Hasil Pencarian Anda

Tahukah Anda, Hak atas tanah milik Anda bisa hangus atau hilang…!?!

Rumah2in1.com – Pemerintahan sekarang dibawah kepemimpinan Presiden Jokowi dan JK, lebih memperioritaskan pembangunan infrastruktur. Pembangunan infrastruktur seperti pembuatan jalan tol, bandara, pelabuhan laut, waduk/bendungan, pembangkit tenaga listrik, jalan kereta api dan lain-lain membutuhkan banyak sekali pembebasan lahan baik milik pribadi maupun milik masyarakat umum. Sehingga, tidak sedikit timbul sengketa pembebasan lahan; sengketa terjadi karena salah satu pihak tidak terima dan merasa kehilangan hak atas tanah miliknya. Sengketa lahan atau tanah bisa terjadi antara orang per orang, orang pribadi dengan perusahaan swasta, perusahaan dengan masyarakat, bahkan yang lebih besar masyarakat atau rakyat dengan pemerintah atau penguasa.

Berikut ini adalah hapus atau hilangnya hak atas tanah yang dimiliki seseorang, antara lain dapat kami jelaskan sebagai berikut:

1. Pemilik melepaskan haknya.
Contoh:
Dalam pembebasan tanah milik rakyat oleh perusahaan swasta maupun oleh pemerintah, rakyat pemilik tanah menyatakan melepaskan hak atas tanahnya dihadapan Camat dan mendapatkan uang ganti rugi dan menyerahkan tanahnya kepada swasta atau pemerintah yang membayar ganti rugi tersebut. Dengan membuat surat pernyataan tersebut, hak milik atas tanahnya hapus dan tanahnya menjadi tanah negara.

2. Dilakukan pencabutan hak oleh Pemerintah (berdasar Undang-undang No.20 tahun 1961).
Contoh :
Untuk melaksanakan pembangunan proyek-proyek Pemerintah yang bersifat strategis, bila pemilik tidak bersedia melepaskan hak tanahnya, pemerintah dapat melakukan pencabutan hak dan pemiliknya mendapat uang ganti rugi sesuai penetapan Pemerintah (berbeda denga acara pembebasan tanah, besarnya uang ganti rugi ditetapkan secara musyawarah dan mufakat antara pemilik tanah dan yang membebaskan tanah).

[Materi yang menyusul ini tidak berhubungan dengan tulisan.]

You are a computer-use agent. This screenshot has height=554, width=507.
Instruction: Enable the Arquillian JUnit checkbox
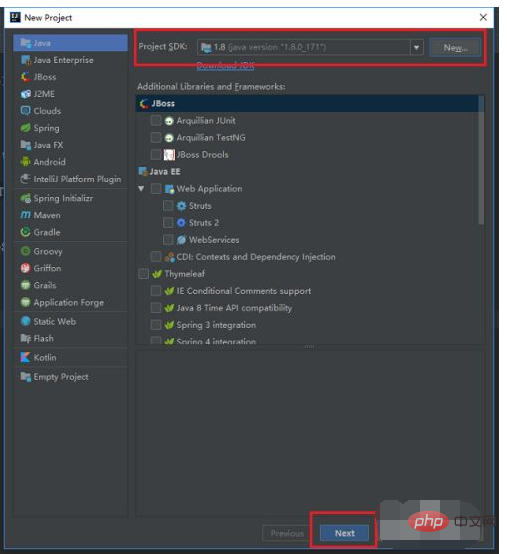156,120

3. Jatuh ke tangan yang tidak berhak.
Contoh:
Bila sebidang tanah hak milik jatuh ketangan orang yang tidak boleh punya hak milik (misalnya orang
asing). Hak milik tersebut akan dihapus dan tanahnya menjadi tanah negara, bila dalam jangka waktu satu
tahun sejal perolehannya tidak dialihkan kepada orang yang berhak atas hak milik.

4. Tanahnya musnah.
Contoh:
Tanah pantai yang hilang karena abrasi.
Bencana Tsunami Aceh, banyak tanah milik warga yang menjadi tidak jelas keberadaan dan batas-batasnya.

5. Jangka waktunya berakhir
Contoh:
Tanah Hak Guna Bangunan (HGB) dan Hak Guna Usaha (HGU) yang tidak diperpanjang pada waktunya menjadi tanah negara kembali.

Demikian 5 sebab hapusnya hak milik tanah berdasarkan UUPA 1960, kita harus menyadari bahwa, memang pada dasarnya tidak ada yang namanya hak kepemilikan abadi, dan ketika mempunyai hak milik, tentunya ada kewajiban dan tanggung jawab yang harus dipenuhi agar tanah yang sudah dimiliki bisa memberikan lebih banyak manfaat, bukan sekedar simpanan, objek investasi atau cuma dijadikan agunan untuk pinjaman bank semata. Apalagi, bila
bila hak milik tanah kita bersinggungan dengan proyek pembangunan pemerintah/negara; dibutuhkan kearifan dan kesadarannya serta partisipasi kita sebagai warga negara yang baik demi pembangunan infrastruktur untuk kepentingan bangsa dan negara yang sedang giat membangun ini.